As Paul Rand once said, “The principal role of a logo is to identify, and simplicity is its means… Its effectiveness depends on distinctiveness, visibility, adaptability, memorability, universality, and timelessness.” This belief was stored in the back of my mind to assess whether the design has reached a certain threshold of quality.
The logo stands for what Macro—the company, product and team—aspires to
become, not what it is today. The aspiration was to become an accessible pro tool
that offers a more humane way for people to work with technology. In essence, we wanted
people to focus on work that requires empathy.
With respect to this ideology, I believed the logo should look and feel modern, robust, and familiar. I believed these were qualities that reflected what an "accessible pro tool" would have. At last Avante Garde was used for the logotype, which is also used for the corporate logo of Adidas and is one of the main typefaces in Sony’s corporate marketing programs. The modernist typeface that is already used in various places helped convey a sense of boldness, progression, and profession.
The term macro is a programming concept that is like an algorithm or a set of actions that people can use or run multiple times. A macro helps automate repeating tasks by recording or storing input sequences like mouse strokes or keyboard presses. Once this input is stored, it makes up a macro which is open to any possible changes.
I intended the 'O' to reflect this concept while making it the visual element of recognition that gives the logotype a unique characteristic. The 'O' is also a parenthesis.

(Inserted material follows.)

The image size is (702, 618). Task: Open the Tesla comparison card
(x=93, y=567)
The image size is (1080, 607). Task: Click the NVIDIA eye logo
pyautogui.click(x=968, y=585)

As rough product concepts began to take shape, it was vital for Macro to implement a design system that helped the team design and build features quickly. This was for my own sanity as the sole designer, but also to enable the engineering team to efficiently ship features while refining the UX/UI as we learn more about the product.
As an early-stage B2B software, Macro was committed to designing and building the product in a scalable and flexible way. This meant that the components had to be reusable in various screens to reduce engineering effort while saving space for future features. As the one designing this system, I always considered these two points while foreseeing how the product will evolve over time.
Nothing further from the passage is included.